If it’s a wine bar you want, there are plenty. El Vino. Planet of the Grapes. 28-50. The list is long and varied before even mentioning the more corporate offerings. But a mere scattering of wine shops? You can find yourself scanning the same shelves over and over and over again. A man can return to the same merchant only so often.

It turns out some of the most daring wine offerings on the high street are being sold at what is probably one of the most traditional and staid British retailers: Marks & Spencer.
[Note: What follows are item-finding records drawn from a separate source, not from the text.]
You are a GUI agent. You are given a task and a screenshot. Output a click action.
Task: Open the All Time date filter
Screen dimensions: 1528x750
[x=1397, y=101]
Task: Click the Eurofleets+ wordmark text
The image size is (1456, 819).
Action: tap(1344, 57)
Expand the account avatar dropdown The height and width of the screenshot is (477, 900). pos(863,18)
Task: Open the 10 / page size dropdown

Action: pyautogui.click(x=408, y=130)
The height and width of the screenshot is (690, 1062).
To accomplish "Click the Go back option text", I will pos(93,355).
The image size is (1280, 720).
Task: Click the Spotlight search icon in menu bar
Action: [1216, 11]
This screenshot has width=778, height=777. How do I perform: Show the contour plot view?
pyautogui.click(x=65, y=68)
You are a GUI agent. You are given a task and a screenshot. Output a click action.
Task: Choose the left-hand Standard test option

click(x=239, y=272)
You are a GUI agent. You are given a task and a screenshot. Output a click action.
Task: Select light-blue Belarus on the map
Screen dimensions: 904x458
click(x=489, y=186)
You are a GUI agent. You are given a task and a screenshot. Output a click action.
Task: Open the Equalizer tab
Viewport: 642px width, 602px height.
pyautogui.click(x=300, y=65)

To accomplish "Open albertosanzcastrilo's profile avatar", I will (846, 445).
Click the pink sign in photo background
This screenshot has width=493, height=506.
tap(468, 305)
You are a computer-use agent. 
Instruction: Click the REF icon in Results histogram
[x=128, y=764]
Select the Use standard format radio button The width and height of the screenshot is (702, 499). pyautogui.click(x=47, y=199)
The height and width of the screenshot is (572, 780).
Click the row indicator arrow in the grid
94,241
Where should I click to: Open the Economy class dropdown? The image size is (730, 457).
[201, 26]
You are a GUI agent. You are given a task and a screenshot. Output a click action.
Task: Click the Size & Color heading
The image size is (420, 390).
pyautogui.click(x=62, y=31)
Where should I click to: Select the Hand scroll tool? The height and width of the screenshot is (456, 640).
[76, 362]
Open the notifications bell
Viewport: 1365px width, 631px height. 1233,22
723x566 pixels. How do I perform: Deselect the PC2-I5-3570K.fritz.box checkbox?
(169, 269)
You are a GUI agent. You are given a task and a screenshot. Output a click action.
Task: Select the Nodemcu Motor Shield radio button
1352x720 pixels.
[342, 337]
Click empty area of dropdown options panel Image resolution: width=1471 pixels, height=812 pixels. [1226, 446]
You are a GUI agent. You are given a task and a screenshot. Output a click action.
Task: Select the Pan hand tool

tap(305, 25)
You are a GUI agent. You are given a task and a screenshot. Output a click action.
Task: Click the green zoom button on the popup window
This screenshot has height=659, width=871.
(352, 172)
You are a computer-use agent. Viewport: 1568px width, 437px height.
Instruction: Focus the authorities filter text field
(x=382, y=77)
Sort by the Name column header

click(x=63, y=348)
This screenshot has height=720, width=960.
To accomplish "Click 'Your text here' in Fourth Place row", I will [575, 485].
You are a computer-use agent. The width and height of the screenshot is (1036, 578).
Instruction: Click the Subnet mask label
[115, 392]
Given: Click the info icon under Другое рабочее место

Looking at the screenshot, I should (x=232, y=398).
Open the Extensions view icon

I haven’t exactly discovered something new. We’ve been reading about the wine selection at M&S for quite some time. As far back as 2008, Tim Atkin was telling us how much M&S wine had improved, while also revealing his choice when it comes to underpants (unlike me, he does not buy his pants from M&S).

For a big retailer, the wine options are rather bold. During a single visit to M&S, I counted wines from Brazil, Croatia, Greece, Georgia, Lebanon and Turkey. These are daring offerings considering that the most popular wine brands in the UK include the likes of Blossom Hill, Hardy’s, Echo Falls and Gallo.

I have not drunk any of these big brand wines in quite some time, but something tells me they are nothing at all like a malagousia from Greece, a okuzgozu from Turkey or even a much more conservative Turkish blend of shiraz and cabernet sauvignon. This could be because the average M&S shopper is not the same as the average person who buys their wine from their local off licence.

IMAG0927-1Reading that last line, it occurs to me that I have become one of them, a person who seeks out obscure wines and grape varieties and then blogs about them in a fury. It appears I am behind the curve on this one. And I am definitely a long way off making it into the Wine Century Club. I would have to keep track of all the grapes I am trying, for a start.

Of course, M&S isn’t the only retailer offering wines made from the less familiar end of the grape spectrum. There are too many good merchants to name, although I will make special mention of Red Squirrel Wine for carving a niche out of selling wines that are out of the ordinary.

So. Back to M&S. On a recent trip during a rather bored lunch hour, I noticed this Georgian wine, Tbilvino Qvevris 2011. An orange wine, this wine is made by fermenting the grape juice in contact with the skins, resulting in textured, tannic white that has a pale orange colour and a slightly nutty, almost sherry-like characteristic.

In a Daily Mail article about this very wine, people who posted comments on the article said they were disappointed to learn that the wine wasn’t actually made with oranges or that the wine’s actual colour wasn’t the orange they had expected.

IMAG0929I paused after reading this and wondered why people bother to even write comments under these articles. And then I wondered why I was reading about wine in the Daily Mail in the first place.

At the same time I also bought this Greek wine, Thymiopoulos Xinomavro 2011. Made  from the xinomavro grape, this wine is said to be comparable to a fine Italian red. Is it true? I will find out soon and report back.

A few years ago, Greek wine would have been a no-go for most people. Their white wines might have been acceptable, but a red wine? Could it really be palatable? But these days, Greek wine is beginning to hit its stride. From assyrtiko to malagousia and naoussa, the country that for many was known for retsina and little else is beginning to turn heads.

M&S isn’t the only place to find wines like this. Online retailers, national merchants and local merchants have boosted their ranges to include something out of the ordinary. Go to your local independent merchant and give them your support.